Here’s a question worth asking: if the marketing industry was a brand, how would it be faring these days? Would the brand tracking report be inspiring high fives or long, dark nights of the soul? Would market share be booming or bottoming out? Let’s take a moment to pause and reflect.
- A recent study in the UK found that only 3% of students 18-24 saw marketing as an attractive career option. Not a strong showing.
- Research by the ANA confirms the problem and points to a few root causes: constantly evolving skill requirements, higher education not keeping pace and more competition for talent from tech firms and big consultancies.
- All of these causes ring true.
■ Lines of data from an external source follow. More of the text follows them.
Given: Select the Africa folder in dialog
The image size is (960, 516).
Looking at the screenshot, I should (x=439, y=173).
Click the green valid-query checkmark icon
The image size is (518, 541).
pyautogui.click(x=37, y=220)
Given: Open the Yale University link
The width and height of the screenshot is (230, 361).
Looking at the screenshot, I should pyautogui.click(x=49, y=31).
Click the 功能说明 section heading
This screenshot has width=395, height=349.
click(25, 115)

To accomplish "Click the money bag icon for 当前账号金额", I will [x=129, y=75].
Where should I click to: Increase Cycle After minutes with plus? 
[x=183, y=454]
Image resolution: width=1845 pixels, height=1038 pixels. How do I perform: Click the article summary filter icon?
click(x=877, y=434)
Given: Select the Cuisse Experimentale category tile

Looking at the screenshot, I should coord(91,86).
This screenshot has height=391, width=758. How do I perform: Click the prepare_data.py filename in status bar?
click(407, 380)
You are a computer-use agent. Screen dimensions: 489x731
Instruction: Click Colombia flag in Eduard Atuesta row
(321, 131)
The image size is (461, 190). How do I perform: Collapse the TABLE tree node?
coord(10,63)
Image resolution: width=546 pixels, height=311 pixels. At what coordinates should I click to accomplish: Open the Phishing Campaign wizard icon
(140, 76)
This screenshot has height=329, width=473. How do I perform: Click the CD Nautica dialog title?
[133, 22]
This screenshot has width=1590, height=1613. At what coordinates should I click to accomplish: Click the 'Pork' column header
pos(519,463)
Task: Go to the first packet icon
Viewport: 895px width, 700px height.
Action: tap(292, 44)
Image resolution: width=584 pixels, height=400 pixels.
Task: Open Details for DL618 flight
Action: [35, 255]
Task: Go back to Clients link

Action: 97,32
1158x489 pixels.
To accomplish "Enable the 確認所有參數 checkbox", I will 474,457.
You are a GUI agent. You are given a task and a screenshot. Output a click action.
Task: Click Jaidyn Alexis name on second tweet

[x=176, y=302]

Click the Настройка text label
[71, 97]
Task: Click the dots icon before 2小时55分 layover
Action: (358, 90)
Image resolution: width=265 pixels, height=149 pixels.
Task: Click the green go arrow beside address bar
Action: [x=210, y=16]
But there are a few more things working against our industry. For one, there’s the small matter of digital advertising’s implication in the ongoing decline of global democracy.
- And then there’s the fact—not unrelated—that we’re currently in the midst of a very public existential crisis. A bit of naval gazing is probably needed right about now (see that whole decline of democracy thing) but it’s not terribly attractive to recent grads.
- Not an insignificant set of challenges. But don’t count us out yet. Thomas Barta thinks marketing can transcend these obstacles by aiming higher, aspiring to be nothing less than “the central function that steers the firm’s strategy based on customer needs. The CEO’s right hand.” Sounds good to us.
- Seth Godin’s take on aiming higher breaks the marketing industry into two opposite types: “The selfish marketer is marketing at us. The successful marketer is marketing with us and for us.” We don’t need to tell you which one is more attractive to a recent grad looking for meaningful work, do we?
- Speaking of meaningful, it could be argued that the very best way to burnish marketing’s brand is show what it’s capable of at its best—taking real risks and doing work that has weight, significance and cultural impact. AND leads to increased sales. So thank you Nike. You probably just won us all few percentage points.